Discussion Issues and Derivations

  1. How do you choose between firm and equity valuation?
    Done right, firm and equity valuation should yield the same values for the equity with consistent assumptions. Choosing between firm and equity valuation boils down to the pragmatic issue of ease. While both firm and equity valuation are built on leverage as a required input, equity valuation builds in the leverage into the cash flows (in the form on interest payments and net debt issues), whereas firm valuation building the leverage into the discount rate (through leverage in the cost of capital). From the perspective of convenience, it is far easier to estimate the latter than the former, especially when leverage is changing significantly over time.
    When leverage is not expected to change significantly over time, I prefer equity valuation. The valuation tends to be much more robust, especially for small changes in the stable growth rate. It measures a real cash flow, rather than an abstraction (free cash flows to the firm exist only on paper), and brings to light potential cash shortfalls (and the likelihood of bankruptcy) much more directly.
  2. How do you estimate an expected growth rate?

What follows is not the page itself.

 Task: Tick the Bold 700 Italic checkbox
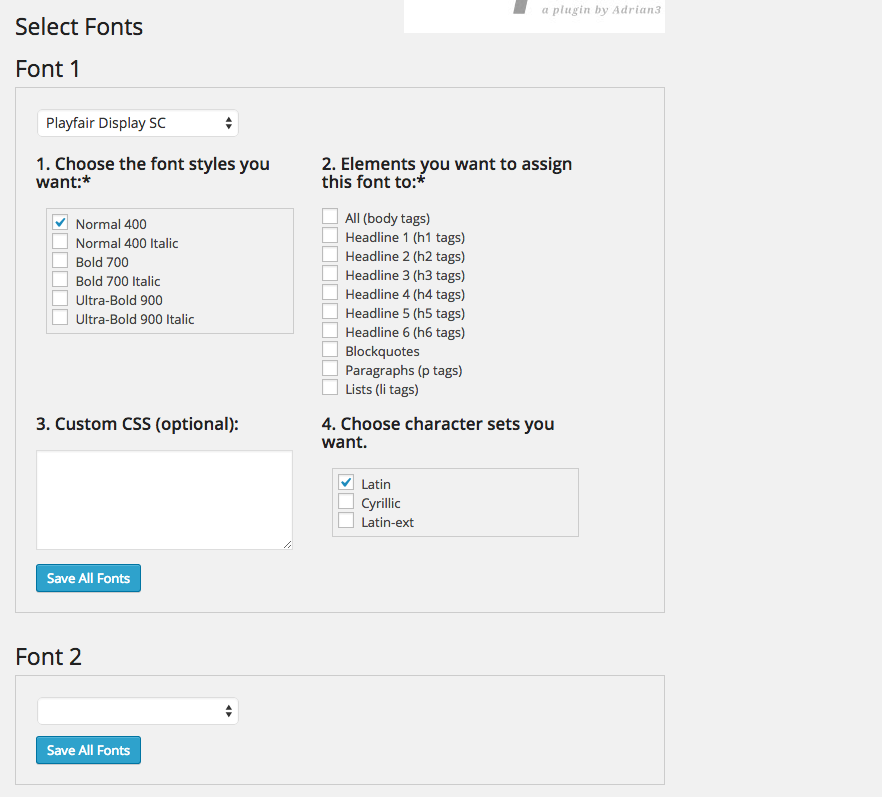pos(60,280)
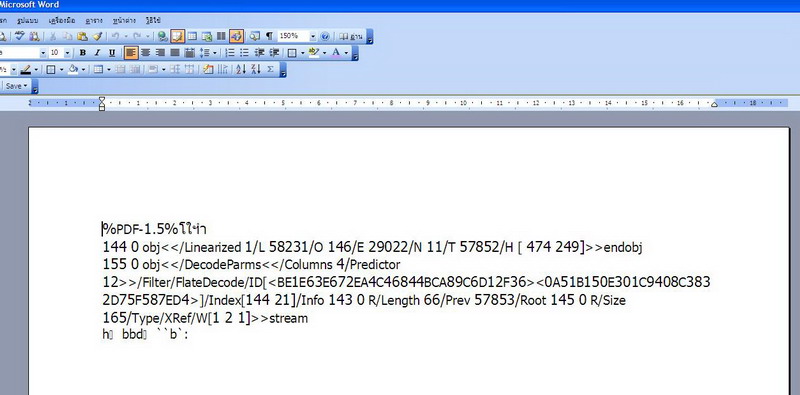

    If there is a billion-dollar question in valuation, this is it. While there are many who use historical (past) growth as a measure of expected growth, or choose to trust analysts (with their projections), I put my faith in fundamentals. If nothing else, it forces me to think about the two factors that determine growth - the firm's reinvestment policy and its project quality.
    Expected growth in Earnings = Reinvestment Rate * Return on Investment
    For expected growth in earnings = Retention Ratio * ROE
    For expected growth in EBIT = Reinvestment Rate * ROC
    Note that what we really need to estimate are reinvestment rates and marginal returns on equity and capital in the future. While this is difficult to do, it is the essence of valuation. In fact, I do not see how any company can be valued without making assumptions about these variables.
    Note that those who use anlayst or historical growth rates are implicitly assuming something about reinvestment rates and returns, but they are either unaware of these assumptions or do not make them explicit.
  3. How do you estimate how long expected growth will last?
    This is the toughest and least analyzed question in valuation. Without claiming to have the answer to the question, I would look at the following characteristics:
    1. The greater the current growth rate in earnings of a firm, relative to the stable growth rate, the longer the high growth period, though the growth rate may drop off during the period. Thus, a firm that is growing at 40% currently should have a longer high-growth period than one growing at 14%.
    2. The larger the current size of the firm –– both in absolute terms and relative to the market it serves –– the shorter the high growth period. Size remains one of the most potent forces that push firms towards stable growth, size remains one of the most potent; the larger a firm, the less likely it is to maintain an above-normal growth rate.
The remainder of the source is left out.